FTC Goes After Spammers 166
klaun writes: "Yahoo has an article about the FTC launching a crackdown on deceptive unsolicited email.
Basically they are after scammers offering easy money quick, not the average 'get porn here' type of spam. There is more info at the in a press release at the FTC's website." TheGreatGraySkwid amplifies, saying that this story "tells of an FTC crackdown on Spammers, that had resulted in charges (settled) against 7 chain-letter ring spammers, and several pending cases. I know I could use some Spam relief..." The settlement, unfortunately, isn't exactly stern stuff: the seven spammers "agreed to refrain from participating in deceptive schemes in the future, or lying about the legality or potential earnings from any such schemes."
We need technical measures, not laws, for spam (Score:5, Interesting)
However, I don't believe in making laws against spam. They'll always be outdated and interfere with legimate uses of email, since it can be very hard to define exactly what is spam. (Someone taking my address from a newsgroup posting and trying to sell me printer toner is spamming, but how about an email from a company I bought something from a year ago?)
Adam Back [cypherspace.org] has an interesting proposal called Hash Cash [cypherspace.org]. The idea is that if you want to send me an email, you have to burn some CPU cycles to compute a partial hash collision. I choose how many bits are required. Friends and family can send me email for free. I'll charge a few bits for the store I shooped at last week, and even more for people I don't know. If you're in ORBS or MAPS, perhaps I'll charge even more.
The FTC sucks at dealing with fax spam (Score:4, Interesting)
Maybe they will actually fund and staff the elctronic incident center, but I doubt it.
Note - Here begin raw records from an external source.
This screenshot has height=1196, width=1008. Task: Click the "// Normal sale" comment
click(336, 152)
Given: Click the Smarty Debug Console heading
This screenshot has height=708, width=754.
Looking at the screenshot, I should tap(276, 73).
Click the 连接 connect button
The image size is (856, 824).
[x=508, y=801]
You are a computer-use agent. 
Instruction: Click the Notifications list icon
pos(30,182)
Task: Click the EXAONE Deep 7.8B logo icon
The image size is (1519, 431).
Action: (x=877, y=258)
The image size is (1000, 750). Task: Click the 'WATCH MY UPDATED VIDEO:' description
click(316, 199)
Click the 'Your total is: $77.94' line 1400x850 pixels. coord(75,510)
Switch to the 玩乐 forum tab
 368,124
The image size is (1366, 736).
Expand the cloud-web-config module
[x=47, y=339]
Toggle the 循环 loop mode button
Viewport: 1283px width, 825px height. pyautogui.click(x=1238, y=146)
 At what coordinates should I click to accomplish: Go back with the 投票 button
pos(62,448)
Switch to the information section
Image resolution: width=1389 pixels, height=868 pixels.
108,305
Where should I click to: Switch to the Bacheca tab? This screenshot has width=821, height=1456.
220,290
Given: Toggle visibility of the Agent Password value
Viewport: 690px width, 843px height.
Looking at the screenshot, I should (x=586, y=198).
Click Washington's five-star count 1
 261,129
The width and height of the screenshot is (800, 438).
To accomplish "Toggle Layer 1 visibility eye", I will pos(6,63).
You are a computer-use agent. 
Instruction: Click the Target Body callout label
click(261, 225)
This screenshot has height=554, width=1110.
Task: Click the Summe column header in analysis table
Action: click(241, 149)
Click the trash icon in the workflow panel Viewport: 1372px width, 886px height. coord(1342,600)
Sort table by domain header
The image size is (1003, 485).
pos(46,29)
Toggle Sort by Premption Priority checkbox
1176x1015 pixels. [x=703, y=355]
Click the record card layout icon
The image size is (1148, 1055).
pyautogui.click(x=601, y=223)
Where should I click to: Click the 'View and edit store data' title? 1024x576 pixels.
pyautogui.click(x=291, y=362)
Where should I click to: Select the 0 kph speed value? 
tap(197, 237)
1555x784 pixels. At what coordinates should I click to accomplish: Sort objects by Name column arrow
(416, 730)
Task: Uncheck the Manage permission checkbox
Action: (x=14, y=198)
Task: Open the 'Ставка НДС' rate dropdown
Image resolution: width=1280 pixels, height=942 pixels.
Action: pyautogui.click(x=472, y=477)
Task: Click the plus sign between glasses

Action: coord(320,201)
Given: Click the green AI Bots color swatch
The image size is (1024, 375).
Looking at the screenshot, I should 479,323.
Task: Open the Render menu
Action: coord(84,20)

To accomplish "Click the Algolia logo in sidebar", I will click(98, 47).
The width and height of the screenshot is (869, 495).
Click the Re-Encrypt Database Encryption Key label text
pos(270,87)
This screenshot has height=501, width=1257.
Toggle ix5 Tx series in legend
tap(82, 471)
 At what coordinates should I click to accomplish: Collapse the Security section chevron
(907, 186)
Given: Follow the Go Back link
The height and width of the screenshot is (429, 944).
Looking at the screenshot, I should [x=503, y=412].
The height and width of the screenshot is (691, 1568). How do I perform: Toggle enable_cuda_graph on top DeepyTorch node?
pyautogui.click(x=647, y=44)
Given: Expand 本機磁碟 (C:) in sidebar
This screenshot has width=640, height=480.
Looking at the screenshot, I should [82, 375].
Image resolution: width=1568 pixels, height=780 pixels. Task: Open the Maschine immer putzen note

If they won't deal with spammers in the U.S. what is the chance that they will contact overseas abusers?
My two cents.
my understanding from the FTC press release (Score:3, Interesting)
My understanding is that they are going after the chain mail and pyramid schemes, not trying to shut down all the porn email (oooooh, hot girls waiting just for ME!!! WOW!!!) So it won't do anything about the deluge of unwanted email pouring into your inbox, just keep people that are dumb enough to answer the ads from hurting themselves. Like putting nerf corners on the world of email for them
I would rather see some kind of legislation that holds spammers accountable if their "remove' methods do not work. I think a "do not call" type of list would be better than nothing. Filters don't always work, no matter how well you configure them. Maybe a new version of the SMTP protocol that would require a secure connection or authentication by you to be able to send you an email
--insert comment to the effect of "what has slashdot come to posting this type of story
--insert comment to the effect of "if you weren't such a loser you wouldn't get spam"
--insert comment to the effect of "jane you ignorant slut that's not what it says at all"
--insert comment to the effect of "this is all the fault of M$ and their monopolistic practices"
Re:We need technical measures, not laws, for spam (Score:5, Interesting)
Cypherspace.org seems to be
The problems I see with such a system:
1. Requires two-way communication between sender and recipient to establish a one-directional message transfer. Potentially could waste more bandwidth than blindly sending out spam does today.
2. Requires end-users to set up "scorefiles" to dictate how much they trust every sender in the world. At best, provides users with no more functionality than existing score-based mail filters/readers.
3. Ties senders' ability to get their message out to the CPU power of their machine. Owners of dual-10GHz Pentathlon systems should not have a louder voice than the hobbyist running sendmail on an old 286.
4. Spammers HAVE CPU cycles to burn--like most of us, their machines rarely run anywhere near 100% load. They will learn to send out their garbage in a slow,steady stream rather than in huge batches so that their machines can handle it--simultaneously making bulk-mailing harder to identify.
Re:Just got this spam today.... (Score:5, Interesting)
mail from:<targets@address.com>
200 ok
rcpt to:<nosuchmailbox@microsoft.com>
200 ok
data
Subject: pr0n served fresh daily
.
250 ok
Re:I'll believe it... (Score:3, Interesting)
Configuration is simple and straight forward and it integrates nicely with any email system. Personally I'm using exim to pipe all received email through spamc/spamd and then the mail is received by exim after the spam check. There is only one check for spam per email entering my system.
Spamassassin only flags the email as spam, but it's up to the MUA to actually delete it.
This is log output from exim+SA: 2002-02-12 17:21:35 From: Subject: *****SPAM***** save money for dank X-Spam-Status: Yes, hits=14.1 required=5.0 tests=NO_REAL_NAME, FROM_ENDS_IN_NUMS, INVALID_DATE_NO_TZ, REPLY_REMOVE_SUBJECT, EXCUSE_3,REMOVE_SUBJ, TO_BE_REMOVED_REPLY, SUPERLONG_LINE, FREQ_SPAM_PHRASE, FORGED_YAHOO_RCVD version=2.01 Sender: owner-freebsd-questions@freebsd.org
I'll soon move all my email users' to email filtered by spamassassin. This is just too damn simple.